The output has to be the full set of records, reproduced exactly, minus any picture.

[[ Data to examine, beginning ]]

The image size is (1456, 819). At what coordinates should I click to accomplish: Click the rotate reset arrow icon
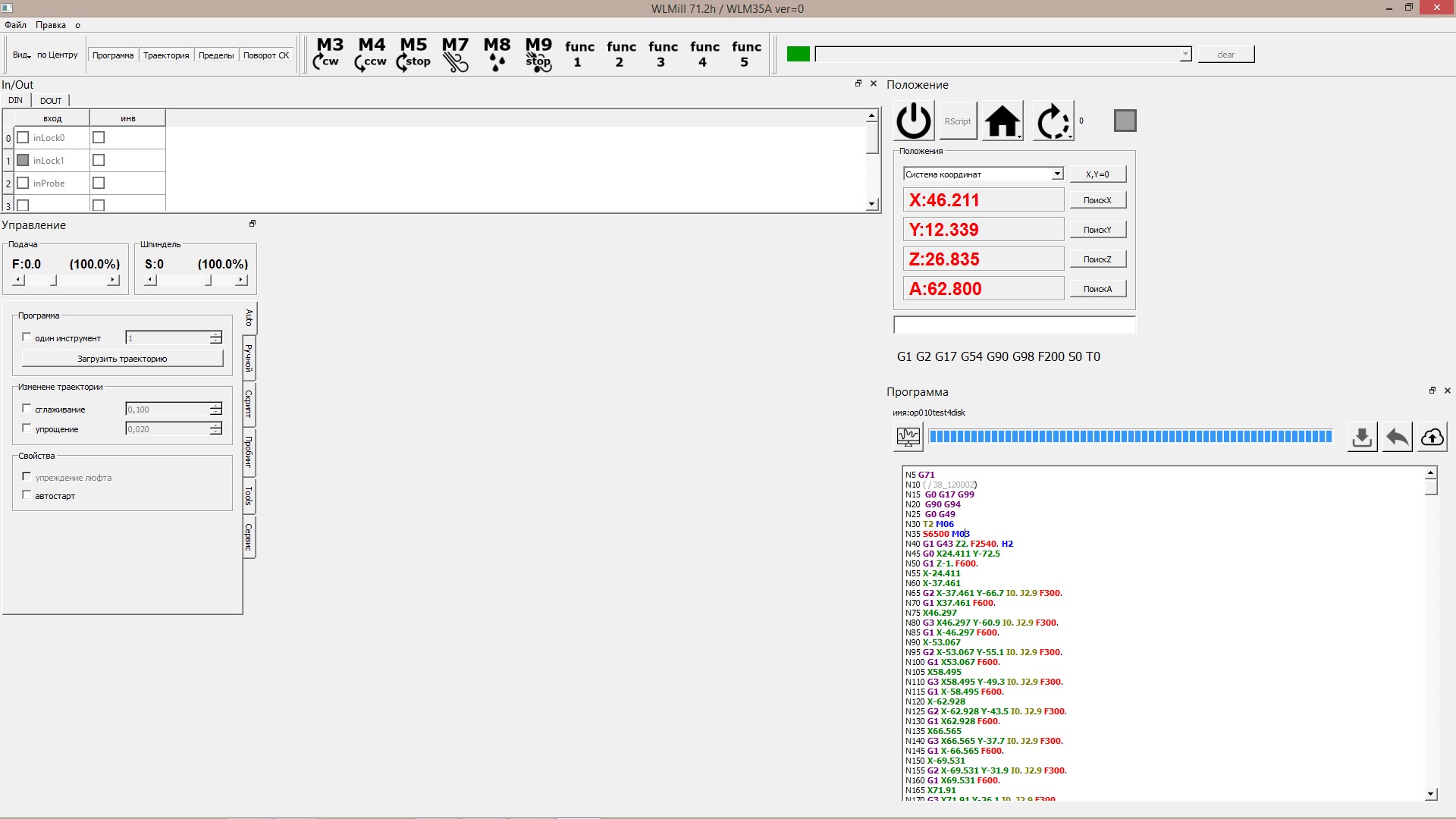(x=1053, y=121)
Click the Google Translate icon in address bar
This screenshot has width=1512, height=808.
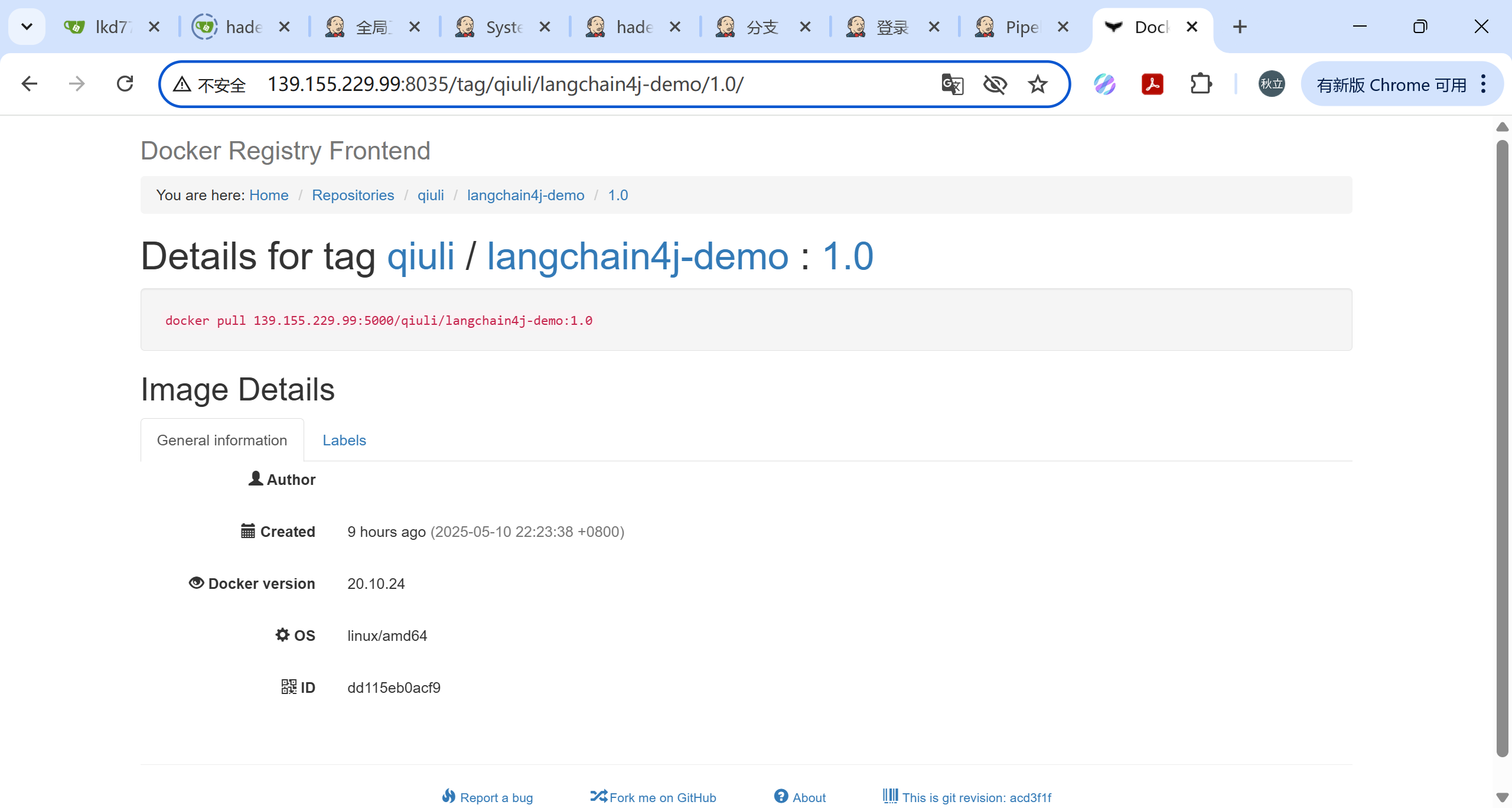[952, 84]
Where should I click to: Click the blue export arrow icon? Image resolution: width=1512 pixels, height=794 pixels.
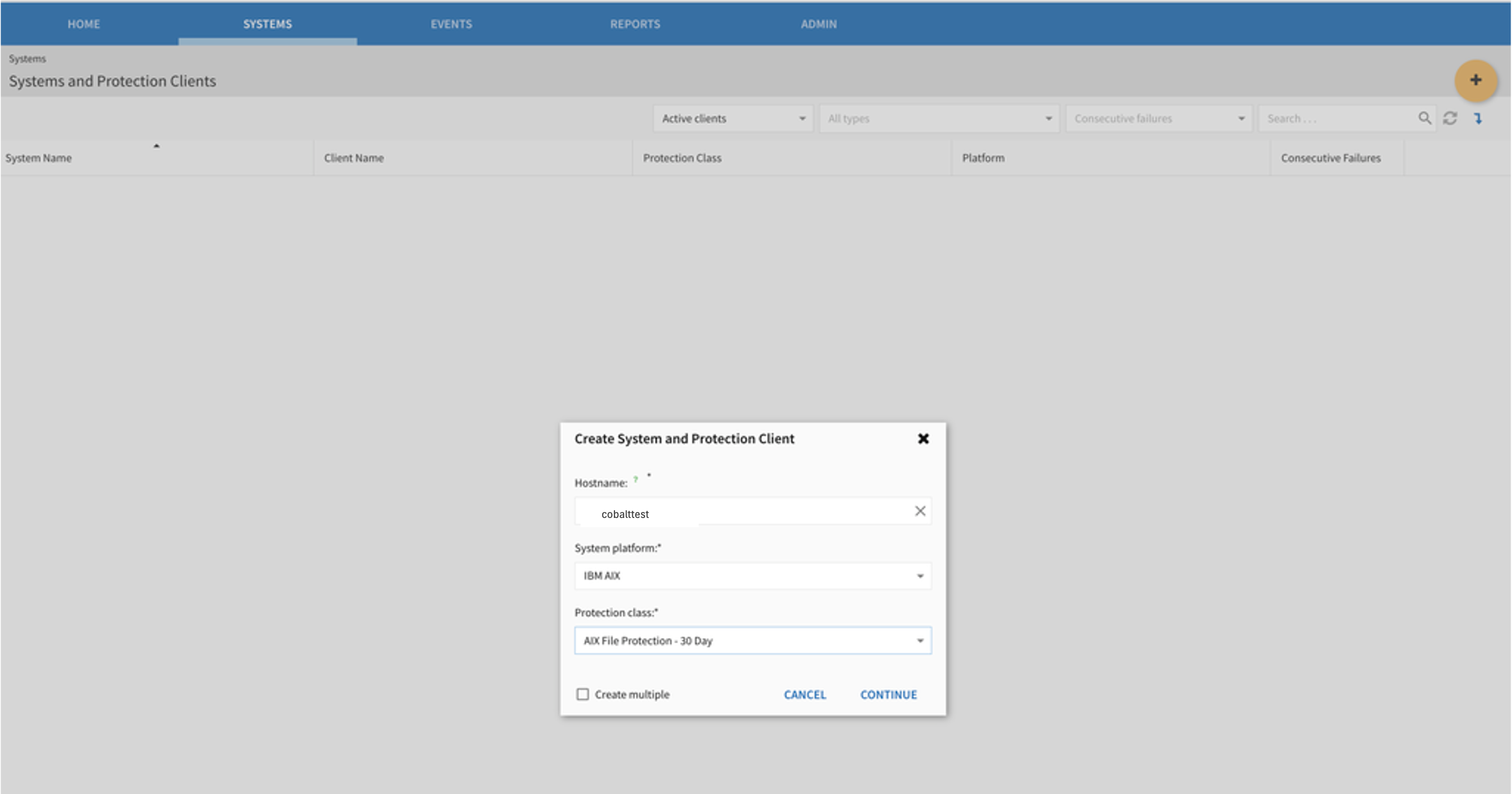(1478, 118)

[[ Data to examine, end ]]

> [Task output]:
The image size is (1456, 819). At what coordinates should I click to accomplish: Click the rotate reset arrow icon
(x=1053, y=121)
Click the Google Translate icon in address bar
This screenshot has width=1512, height=808.
[952, 84]
Where should I click to: Click the blue export arrow icon? Image resolution: width=1512 pixels, height=794 pixels.
(1478, 118)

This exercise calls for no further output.